Connor may not notice it but Robin is right, he treats her like one of his patients. There’s no love, she’s simply a burden and he feels responsible for her well-being. That’s not the type of environment that will help her heal.

Her decision to leave town and take time for herself may have been selfish, but it was also wise, not just for her own sanity but also for his. His work was suffering because he was always taking care of her.

Connor’s reaction was understandable; he risked everything for her and she just up and left him. But taking it out on Charles probably wasn’t the best decision. Charles may have been an adversary in the beginning stages of their relationship, but he’s come around, even appreciating all that Connor’s done.
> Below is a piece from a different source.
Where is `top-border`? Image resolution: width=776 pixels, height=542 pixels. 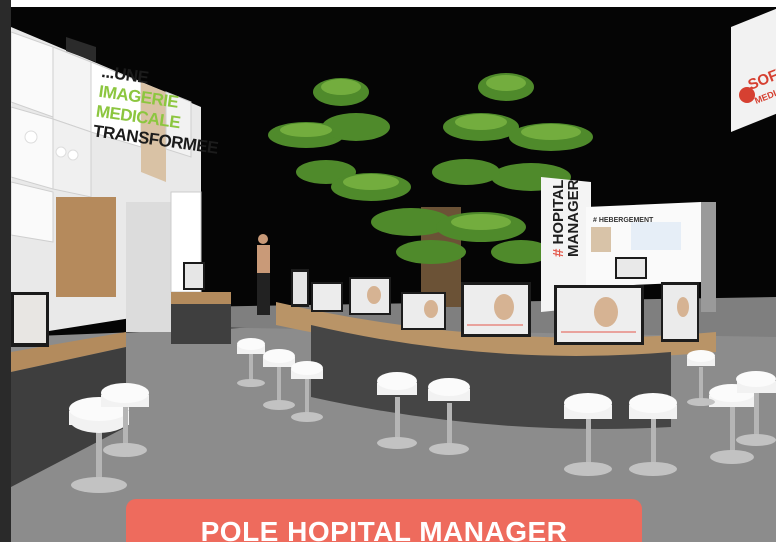 top-border is located at coordinates (388, 4).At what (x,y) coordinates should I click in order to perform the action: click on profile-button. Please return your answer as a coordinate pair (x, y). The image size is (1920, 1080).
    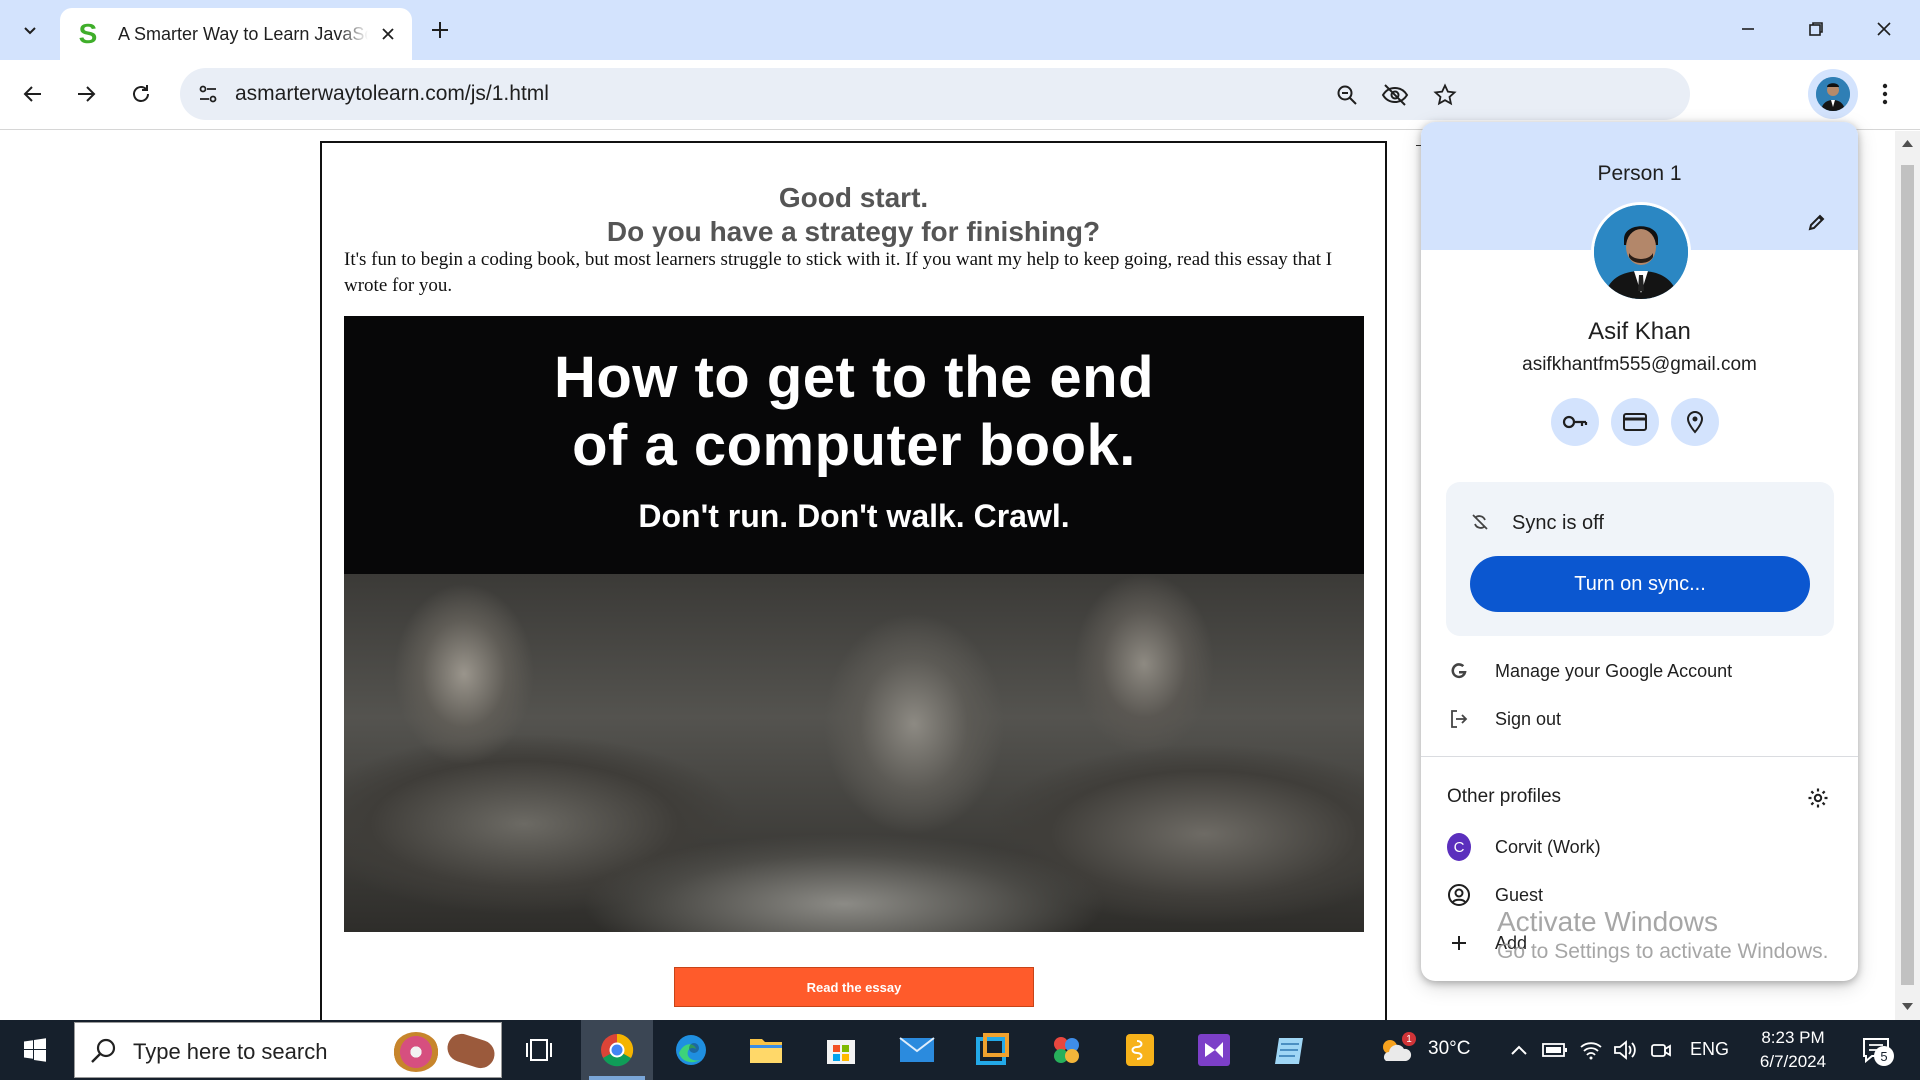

It wasn’t his decision for Robin to leave town, yet you can’t fault a father for doing what’s best for his daughter.

Connor obviously didn’t mean it, he’s simply so stressed out, his anger got the best of him, just like it did earlier in the ED with Reese.

I’ll bet that in Robin’s absence, Connor will rebound with Ava Bekker, who he has obvious chemistry with.

Also kudos to Cornelius Rhodes for appearing for a split second and reminding everyone what an asshole he really is!

As for Natalie, she’s always caught up in some moral dilemma.

Yet sometimes, you have to do the ‘morally’ wrong thing because you’re obligated under law. In this case, she had to tell the patient her tubes were tied without her knowledge when she was just 14-years-old. Can you believe that was even legal back in the day?

Thoughts on this week’s Chicago Med? Do you think Connor overreacted Robin’s decision? Should Reese get her job back? Will Dr. Charles ever catch a break?